Task to carry out:
Report each line of the records below that holds the word "computer".

----- The data -----

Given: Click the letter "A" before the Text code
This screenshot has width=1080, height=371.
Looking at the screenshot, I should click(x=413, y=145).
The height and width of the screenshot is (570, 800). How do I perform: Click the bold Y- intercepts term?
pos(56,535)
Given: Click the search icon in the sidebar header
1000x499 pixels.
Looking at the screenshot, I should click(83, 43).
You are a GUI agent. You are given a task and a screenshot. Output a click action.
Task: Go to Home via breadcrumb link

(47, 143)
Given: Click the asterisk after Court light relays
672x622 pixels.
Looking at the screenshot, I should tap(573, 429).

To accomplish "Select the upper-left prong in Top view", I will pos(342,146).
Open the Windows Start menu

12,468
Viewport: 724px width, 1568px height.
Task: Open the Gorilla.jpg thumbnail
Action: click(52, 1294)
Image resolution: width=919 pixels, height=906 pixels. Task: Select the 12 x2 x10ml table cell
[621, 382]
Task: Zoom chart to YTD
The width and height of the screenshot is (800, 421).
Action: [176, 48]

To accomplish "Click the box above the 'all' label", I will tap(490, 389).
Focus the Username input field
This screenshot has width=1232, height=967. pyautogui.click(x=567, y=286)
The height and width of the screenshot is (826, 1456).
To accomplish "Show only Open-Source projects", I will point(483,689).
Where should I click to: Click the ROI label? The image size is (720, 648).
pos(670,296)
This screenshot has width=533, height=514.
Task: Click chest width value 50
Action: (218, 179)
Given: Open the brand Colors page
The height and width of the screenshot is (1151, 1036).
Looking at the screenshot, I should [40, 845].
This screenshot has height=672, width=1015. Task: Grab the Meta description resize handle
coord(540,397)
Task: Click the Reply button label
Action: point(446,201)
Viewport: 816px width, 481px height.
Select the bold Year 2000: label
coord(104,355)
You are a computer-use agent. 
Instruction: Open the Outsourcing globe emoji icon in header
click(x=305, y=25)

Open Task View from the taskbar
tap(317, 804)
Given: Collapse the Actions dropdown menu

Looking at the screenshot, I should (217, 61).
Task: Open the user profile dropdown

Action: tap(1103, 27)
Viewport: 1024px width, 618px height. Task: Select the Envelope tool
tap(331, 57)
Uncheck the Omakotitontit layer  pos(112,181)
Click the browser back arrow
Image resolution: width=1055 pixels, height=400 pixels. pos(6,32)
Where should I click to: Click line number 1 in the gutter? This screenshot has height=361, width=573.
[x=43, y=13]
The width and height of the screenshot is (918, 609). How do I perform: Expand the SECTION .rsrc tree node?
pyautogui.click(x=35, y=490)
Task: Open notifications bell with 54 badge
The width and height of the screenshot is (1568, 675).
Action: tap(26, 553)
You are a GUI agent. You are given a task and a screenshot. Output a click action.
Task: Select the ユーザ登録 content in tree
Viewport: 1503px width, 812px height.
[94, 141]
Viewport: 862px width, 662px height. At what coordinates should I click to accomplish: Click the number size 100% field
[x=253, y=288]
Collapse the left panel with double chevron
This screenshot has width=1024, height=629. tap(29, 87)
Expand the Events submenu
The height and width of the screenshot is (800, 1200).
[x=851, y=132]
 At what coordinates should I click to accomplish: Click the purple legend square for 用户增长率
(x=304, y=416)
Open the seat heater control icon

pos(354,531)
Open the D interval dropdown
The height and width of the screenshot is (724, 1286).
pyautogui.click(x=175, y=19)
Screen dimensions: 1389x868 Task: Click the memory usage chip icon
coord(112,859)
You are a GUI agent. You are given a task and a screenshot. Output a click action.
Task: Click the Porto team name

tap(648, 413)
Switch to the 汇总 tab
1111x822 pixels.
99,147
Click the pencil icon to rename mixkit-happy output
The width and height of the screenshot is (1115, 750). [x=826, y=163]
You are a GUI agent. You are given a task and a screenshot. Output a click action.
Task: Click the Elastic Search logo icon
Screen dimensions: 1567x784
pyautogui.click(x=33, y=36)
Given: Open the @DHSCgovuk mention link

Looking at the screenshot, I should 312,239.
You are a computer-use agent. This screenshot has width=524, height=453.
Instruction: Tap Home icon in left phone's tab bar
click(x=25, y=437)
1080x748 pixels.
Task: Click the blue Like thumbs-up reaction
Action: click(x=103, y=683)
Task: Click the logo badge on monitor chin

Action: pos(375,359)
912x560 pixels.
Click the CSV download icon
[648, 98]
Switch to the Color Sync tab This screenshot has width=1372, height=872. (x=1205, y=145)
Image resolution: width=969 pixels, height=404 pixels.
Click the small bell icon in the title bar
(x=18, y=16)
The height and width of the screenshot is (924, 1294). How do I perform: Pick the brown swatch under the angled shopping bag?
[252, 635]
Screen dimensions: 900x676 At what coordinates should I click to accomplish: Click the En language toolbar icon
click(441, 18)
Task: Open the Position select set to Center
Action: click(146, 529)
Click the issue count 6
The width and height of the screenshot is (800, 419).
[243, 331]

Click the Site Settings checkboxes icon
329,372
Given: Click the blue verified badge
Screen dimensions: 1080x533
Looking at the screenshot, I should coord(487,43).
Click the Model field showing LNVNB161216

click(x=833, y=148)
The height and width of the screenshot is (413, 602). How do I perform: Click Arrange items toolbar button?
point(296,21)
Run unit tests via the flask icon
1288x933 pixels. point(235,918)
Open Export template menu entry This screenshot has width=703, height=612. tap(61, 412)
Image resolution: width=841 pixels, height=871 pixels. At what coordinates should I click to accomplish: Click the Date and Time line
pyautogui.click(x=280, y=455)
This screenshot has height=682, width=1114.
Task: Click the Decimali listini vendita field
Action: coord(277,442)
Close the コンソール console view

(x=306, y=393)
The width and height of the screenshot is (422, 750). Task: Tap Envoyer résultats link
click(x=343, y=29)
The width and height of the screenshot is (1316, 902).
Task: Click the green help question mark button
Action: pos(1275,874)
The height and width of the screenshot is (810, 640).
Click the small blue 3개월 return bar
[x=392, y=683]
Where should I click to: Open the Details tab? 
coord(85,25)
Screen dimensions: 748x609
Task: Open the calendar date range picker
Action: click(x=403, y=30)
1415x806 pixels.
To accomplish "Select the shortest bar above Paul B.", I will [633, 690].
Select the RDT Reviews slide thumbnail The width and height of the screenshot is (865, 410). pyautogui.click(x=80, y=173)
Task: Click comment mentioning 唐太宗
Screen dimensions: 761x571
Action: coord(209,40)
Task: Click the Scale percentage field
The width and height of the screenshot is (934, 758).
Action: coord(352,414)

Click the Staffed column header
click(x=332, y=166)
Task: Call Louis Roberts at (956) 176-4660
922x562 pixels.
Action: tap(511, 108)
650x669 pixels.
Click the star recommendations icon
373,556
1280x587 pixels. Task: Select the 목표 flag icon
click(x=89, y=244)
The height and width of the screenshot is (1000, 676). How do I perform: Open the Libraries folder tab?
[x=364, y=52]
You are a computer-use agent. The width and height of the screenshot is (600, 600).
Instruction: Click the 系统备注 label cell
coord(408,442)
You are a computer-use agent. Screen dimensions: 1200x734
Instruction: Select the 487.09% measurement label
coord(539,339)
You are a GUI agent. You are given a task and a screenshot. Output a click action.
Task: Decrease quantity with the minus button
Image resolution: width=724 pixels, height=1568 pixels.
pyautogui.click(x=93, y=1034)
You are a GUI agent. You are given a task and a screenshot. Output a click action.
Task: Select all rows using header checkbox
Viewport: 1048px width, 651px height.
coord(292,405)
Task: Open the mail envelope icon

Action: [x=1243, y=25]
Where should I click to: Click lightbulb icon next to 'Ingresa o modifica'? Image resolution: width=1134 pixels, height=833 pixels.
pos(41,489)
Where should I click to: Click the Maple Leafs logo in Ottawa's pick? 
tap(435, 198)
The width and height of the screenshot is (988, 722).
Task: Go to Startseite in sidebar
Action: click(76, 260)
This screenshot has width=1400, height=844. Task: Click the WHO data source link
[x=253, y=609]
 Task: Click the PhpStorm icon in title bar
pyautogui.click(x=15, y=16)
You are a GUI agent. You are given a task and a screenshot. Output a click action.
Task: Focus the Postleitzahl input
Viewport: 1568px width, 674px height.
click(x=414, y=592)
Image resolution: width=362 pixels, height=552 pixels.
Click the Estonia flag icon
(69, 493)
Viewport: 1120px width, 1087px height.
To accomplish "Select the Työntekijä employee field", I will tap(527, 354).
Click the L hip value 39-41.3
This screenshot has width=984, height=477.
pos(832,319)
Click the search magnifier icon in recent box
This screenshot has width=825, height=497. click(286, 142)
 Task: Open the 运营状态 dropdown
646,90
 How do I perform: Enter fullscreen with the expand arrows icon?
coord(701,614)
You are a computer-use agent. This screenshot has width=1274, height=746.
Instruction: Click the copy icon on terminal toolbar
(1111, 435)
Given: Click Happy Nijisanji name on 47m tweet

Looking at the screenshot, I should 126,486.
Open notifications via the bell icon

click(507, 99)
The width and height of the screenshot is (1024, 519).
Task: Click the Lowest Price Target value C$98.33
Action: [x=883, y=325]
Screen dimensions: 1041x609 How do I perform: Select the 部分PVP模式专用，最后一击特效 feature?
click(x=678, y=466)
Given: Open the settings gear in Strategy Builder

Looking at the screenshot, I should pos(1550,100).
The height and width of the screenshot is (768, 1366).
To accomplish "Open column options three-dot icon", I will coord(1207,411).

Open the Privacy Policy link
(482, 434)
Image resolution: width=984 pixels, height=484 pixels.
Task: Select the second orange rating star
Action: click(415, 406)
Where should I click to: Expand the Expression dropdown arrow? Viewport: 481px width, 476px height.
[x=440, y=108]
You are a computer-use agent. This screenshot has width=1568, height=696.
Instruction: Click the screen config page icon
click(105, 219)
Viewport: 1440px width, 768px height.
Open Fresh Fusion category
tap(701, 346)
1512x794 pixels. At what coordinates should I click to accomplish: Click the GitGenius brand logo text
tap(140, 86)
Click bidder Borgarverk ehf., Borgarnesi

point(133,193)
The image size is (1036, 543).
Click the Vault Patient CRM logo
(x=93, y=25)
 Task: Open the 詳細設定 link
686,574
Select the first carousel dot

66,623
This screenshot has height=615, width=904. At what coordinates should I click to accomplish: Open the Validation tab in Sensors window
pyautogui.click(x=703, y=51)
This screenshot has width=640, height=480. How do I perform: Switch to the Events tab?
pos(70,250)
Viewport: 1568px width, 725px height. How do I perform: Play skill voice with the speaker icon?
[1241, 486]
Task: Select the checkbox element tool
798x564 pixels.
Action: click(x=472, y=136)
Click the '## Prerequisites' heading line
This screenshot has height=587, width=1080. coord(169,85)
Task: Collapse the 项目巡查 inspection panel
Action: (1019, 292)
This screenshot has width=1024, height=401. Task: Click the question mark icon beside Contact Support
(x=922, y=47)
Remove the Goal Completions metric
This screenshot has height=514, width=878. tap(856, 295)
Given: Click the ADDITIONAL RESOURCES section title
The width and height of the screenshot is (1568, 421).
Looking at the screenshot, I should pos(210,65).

-----

Task response:
You are a computer-use agent. 
You are a computer-use agent. This screenshot has width=524, height=453.
You are a computer-use agent. The width and height of the screenshot is (600, 600).
You are a computer-use agent. Screen dimensions: 1200x734
You are a computer-use agent. This screenshot has width=1274, height=746.
You are a computer-use agent. This screenshot has width=1568, height=696.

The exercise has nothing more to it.